Em 1977, com mais de 20 anos e já sabendo da identidade do pai, Rolf passou duas semanas na casa de Mengele no Brasil -também usando documentos falsos, a conselho do próprio pai. Rolf disse que muitas vezes tentou perguntar ao pai sobre Auschwitz. As respostas, segundo ele, eram sempre uma "verborragia" filosófica e pseudo-científica, em que Mengele insistia em defender suas idéias racistas.
Em uma carta manuscrita (o único texto em poder da PF que pode ter sido produzido quando o médico ainda estava escondido no interior da Baviera, na Alemanha, trabalhando com agricultores), Mengele conta detalhes sobre sua vida logo após a Segunda Guerra. Intitulado "Fiat Lux" (Faça-se a luz), a carta relata com arrogância a vida de Mengele após a derrocada do nazismo. Ele ironiza a suposta limitação intelectual dos agricultores com os quais convivia.

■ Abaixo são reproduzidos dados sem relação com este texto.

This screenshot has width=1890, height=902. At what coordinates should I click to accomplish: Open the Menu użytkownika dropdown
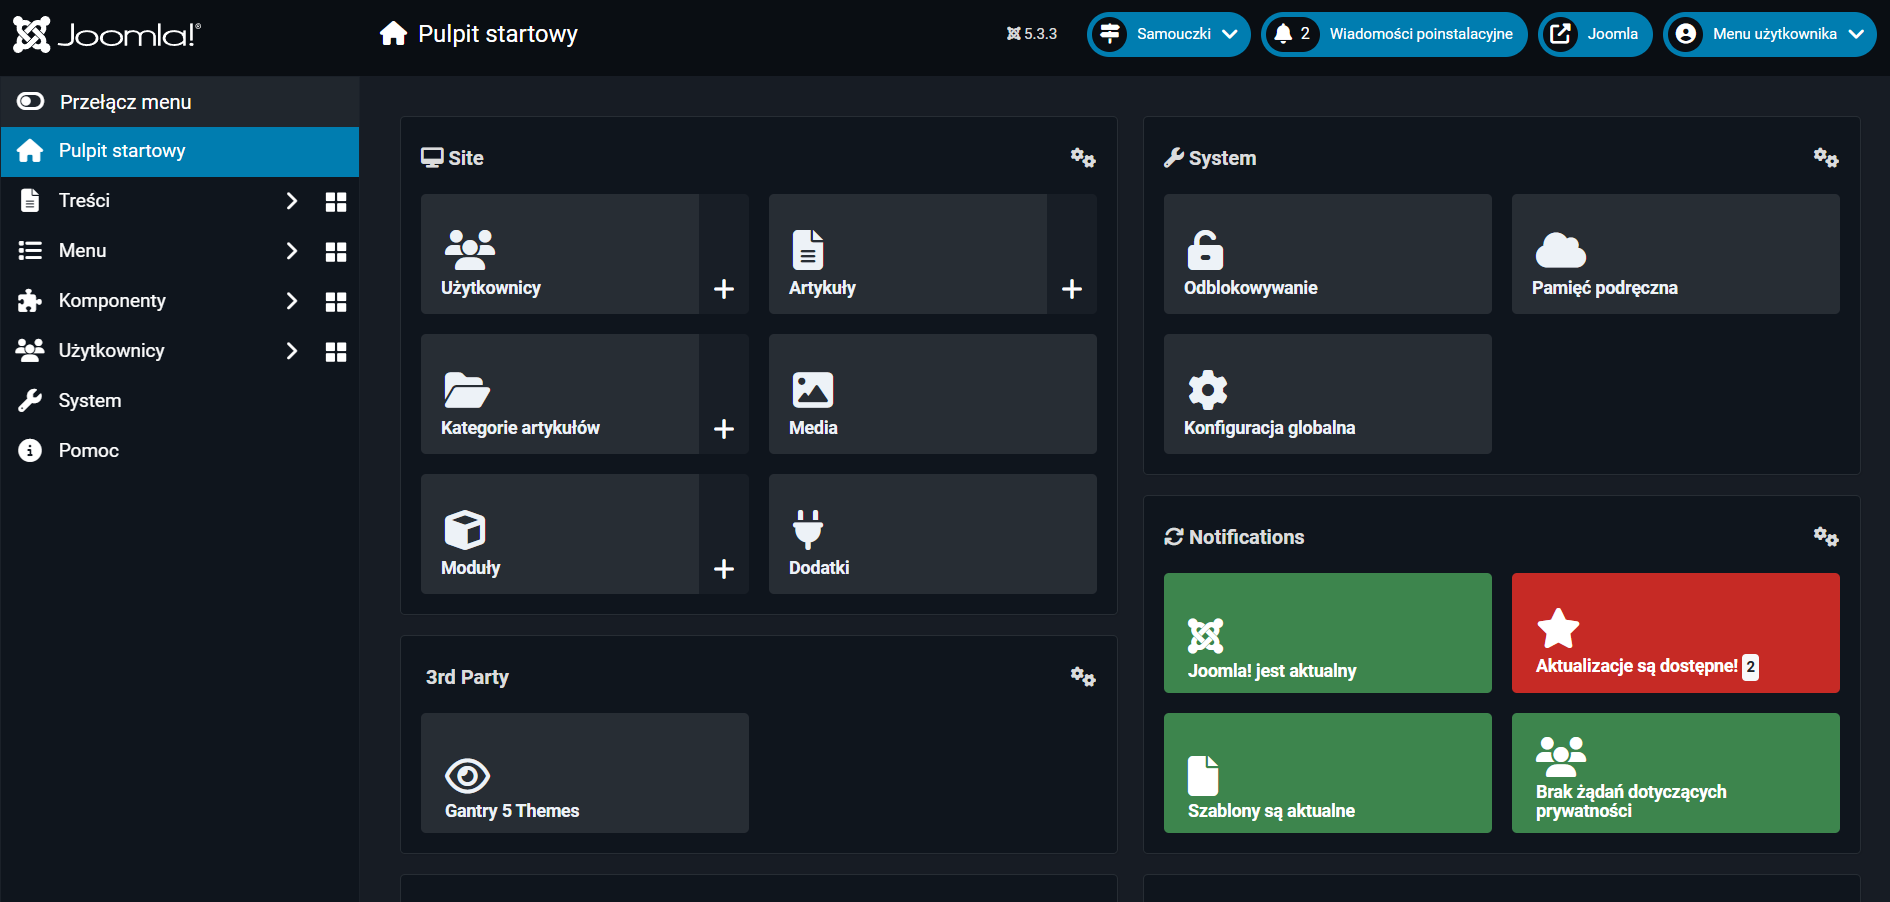1770,34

Nascido em 16 de março de 1911, no seio uma família de classe média alta em Günzburg, Mengele terminou seus dias na solidão e com dificuldades financeiras, conforme seu diário datado de 1976 e cartas de 1972 a 1975. Deprimido, Mengele aceitou o convite do casal Liselotte e Wolfram Bossert para passar alguns dias do verão de 1979 na praia de Bertioga. Ali morreu afogado em 7 de fevereiro de 1979.